Sunday 19 February 2017

The Excesses of Capitalism

The government - we are told - is necessary to protect us from the excesses of capitalism, and whatever gripes the average person might have about their elected officials, almost all of them can agree upon this.

But there's a problem with thinking the government can ever enter the economy as a fair referee rather than merely playing into the hands of whatever factions are most rich, powerful, and influential; because as soon as a corporations can make more money by angling for government favours than they can by serving customers that is exactly what they are going to do. Not necessarily because they are evil - but because it becomes the rational thing to do.

On an open market where only voluntary exchanges are permitted a business can only turn a profit by  providing something that the general buying public wants. No matter how greedy the corporate fat-cats may be, if they fail to 'cough up the goods' (and services) that people want they will go to the wall. [all puns intended] In this way the market forces otherwise self-interested people to apply their self-interest to social ends.

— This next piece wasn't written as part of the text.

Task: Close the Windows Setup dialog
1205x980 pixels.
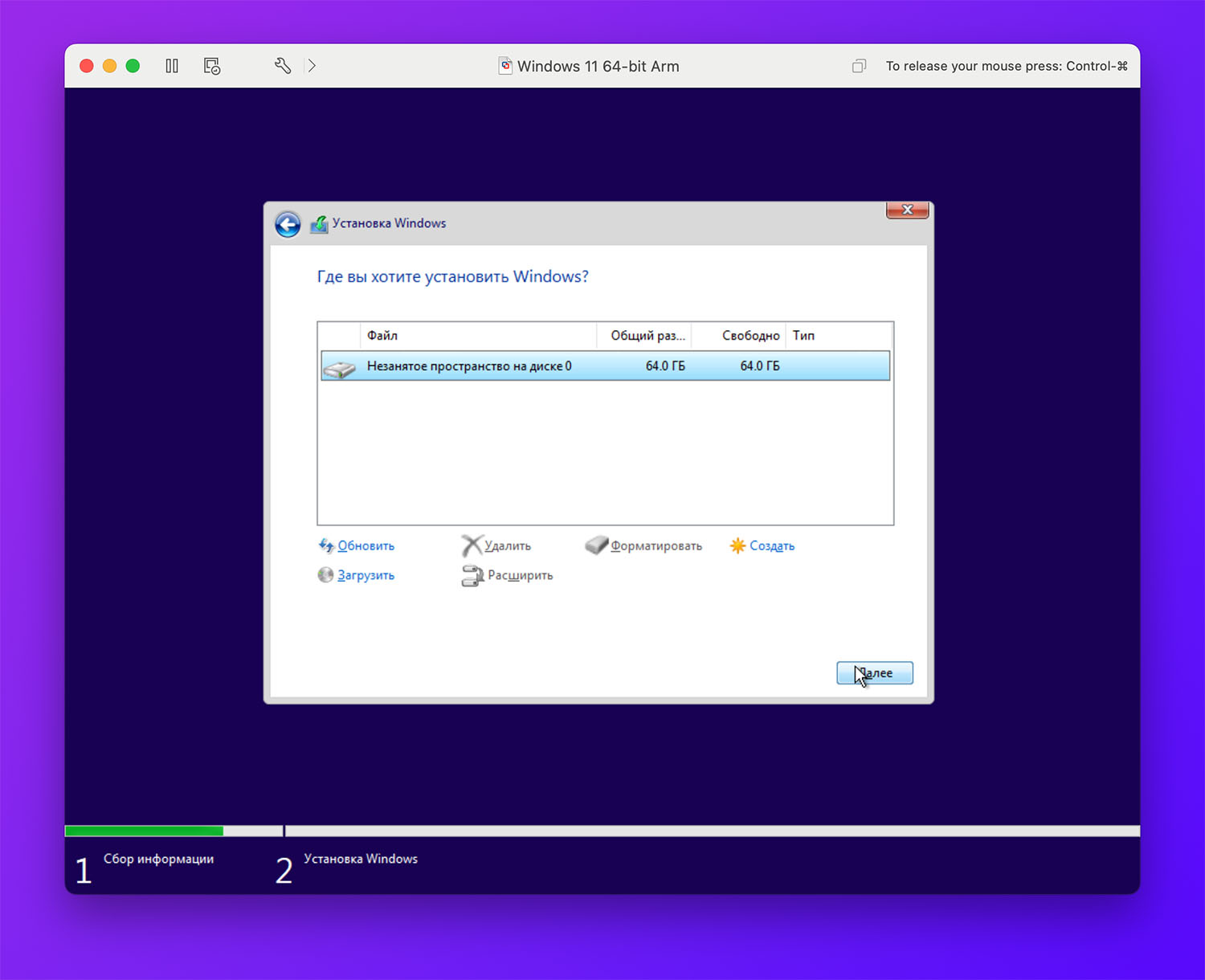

Critics may still complain about "tooth and nail" competition, but at least on a free market firms are competing to serve you better and win your disposable income. As soon as the government intervenes in the economy one thing is for sure: companies will compete for control over legislative bodies and the strings of the public purse. This is where the real "tooth and nail" begins.

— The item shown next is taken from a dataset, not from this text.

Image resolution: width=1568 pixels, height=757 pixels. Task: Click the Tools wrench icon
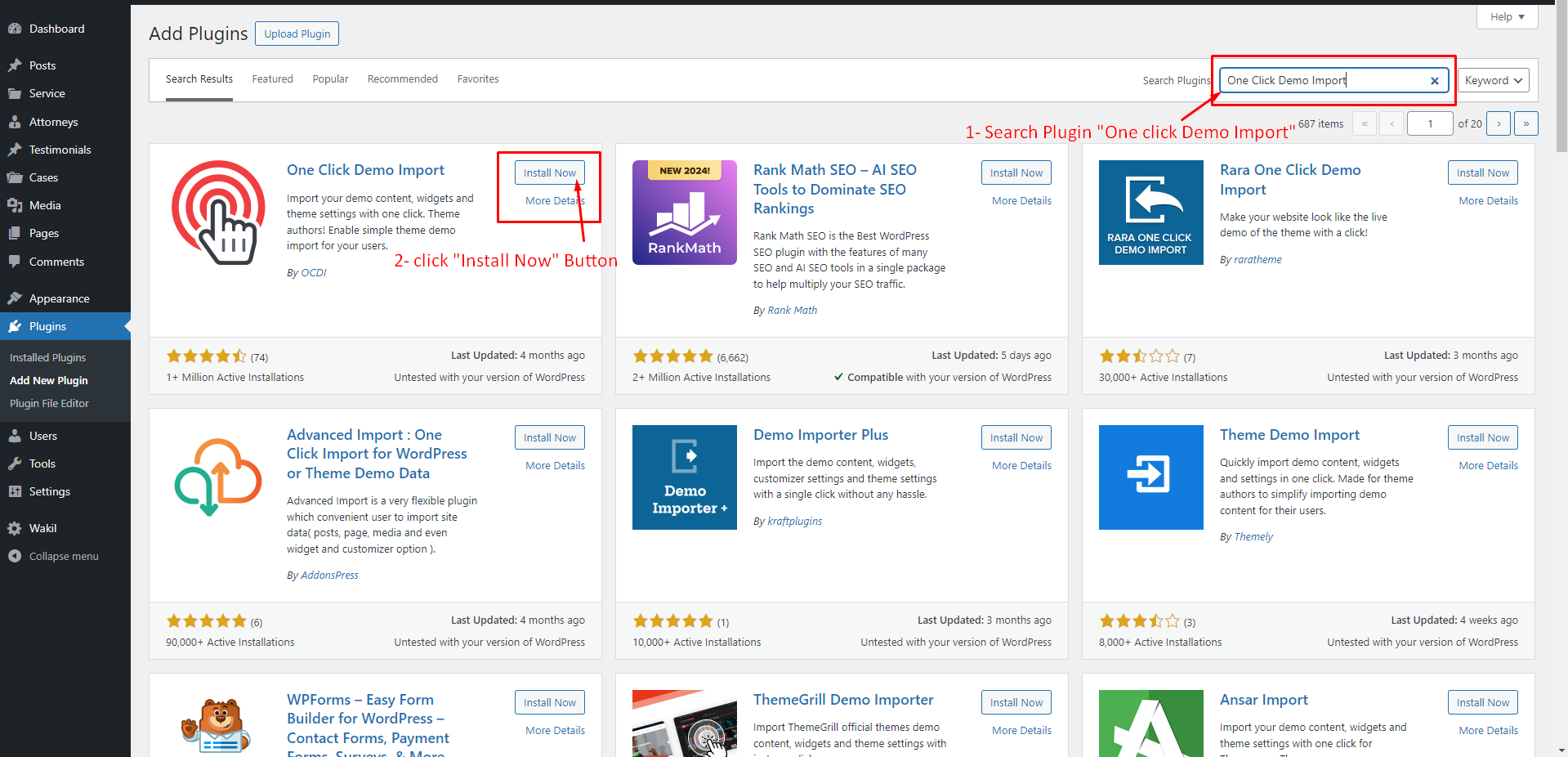coord(15,464)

According to The Sunlight Foundation for each of the 5.8 billion dollars spent by America's 200 most politically active corporations between 2007 and 2012 on federal lobbying and campaign contributions by they got $741 in return in kickbacks and benefits.

To pay for these kickbacks tax-payers were left $4.3 trillion dollars poorer - but that's not all.  $5.8 billion was spent in political gaming instead of invested in jobs and product development. These incentives drive companies to misallocate resources by making products that the general public doesn't want profitable, and products that they do unprofitable. In other words, the government has become the client of these corporations rather than their customers.

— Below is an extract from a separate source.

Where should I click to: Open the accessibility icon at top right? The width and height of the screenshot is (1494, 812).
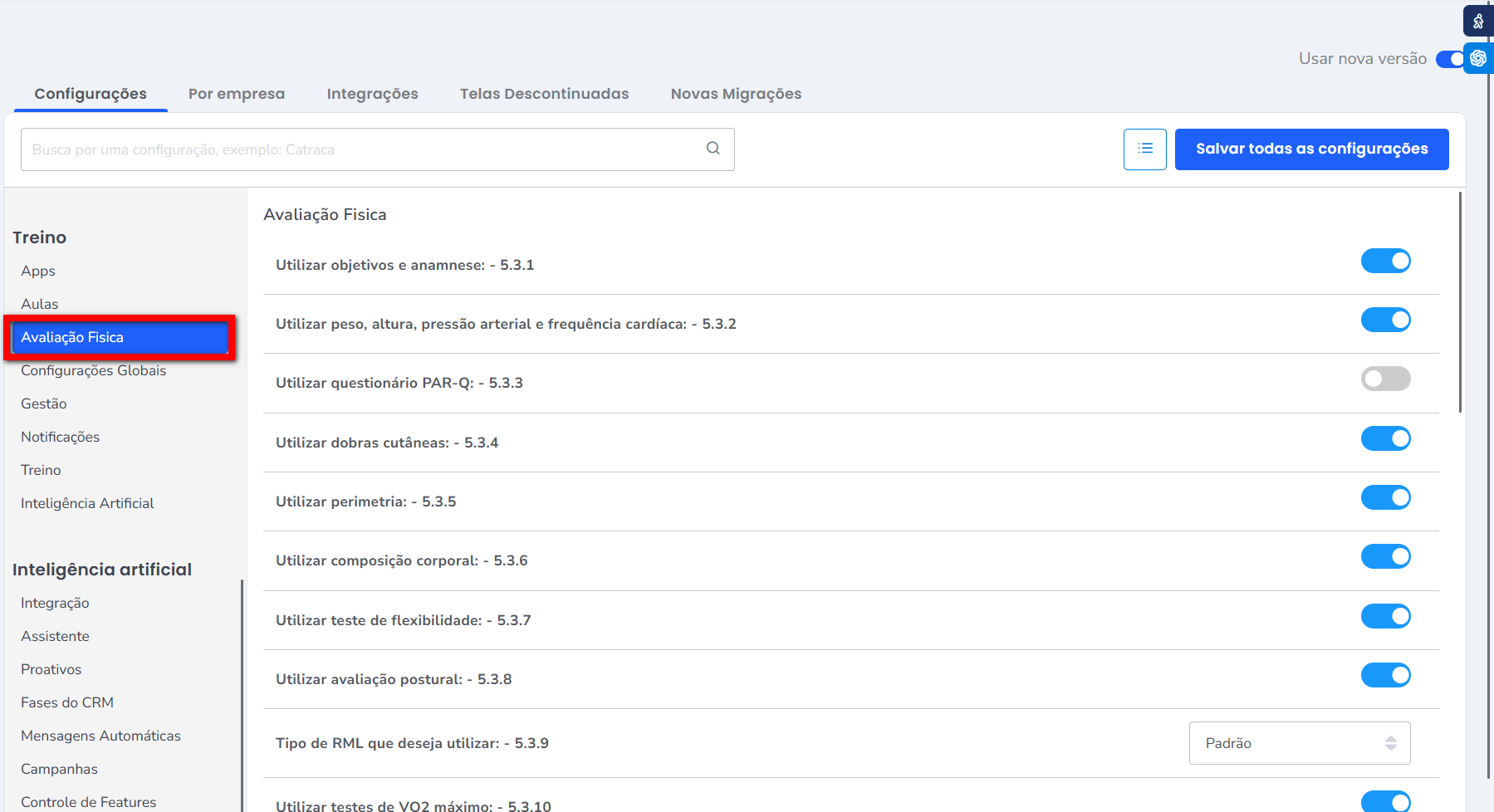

Firms might lobby or contribute to political campaigns to earn the exclusive right to provide government with their products. This will give them a huge advantage over competitors even if they are producing inferior or more expensive services. They can lobby for subsidies on their own goods or tariffs on cheaper or superior competitors.They can get the government to pass laws about who can and cannot operate in their sector.

Mandatory licenses, fees, reviews, huge stacks of forms, inspections, make it expensive for small start up businesses to enter the market and compete on an equal playing field. Companies spend millions of dollars on accountants, lawyers, actuaries and bureaucrats - not to mention tens of thousands of hours - to make sure they comply with the entangling webs of red tape, and make no mistake this harms the public. The costs are reflected in the price of products, and those are millions of dollars and tens of thousands of hours that are not being spent on more productive work that would benefit others. The rounds of "regulation" inflate corporate profits more and more, by cutting small firms out the market and directing sales to bigger firms who can afford specialists or whole departments to play the game.

By changing the incentive structure of the economy to favour profit through political influence over serving customers the government corrupts the market rather than moderating its excesses.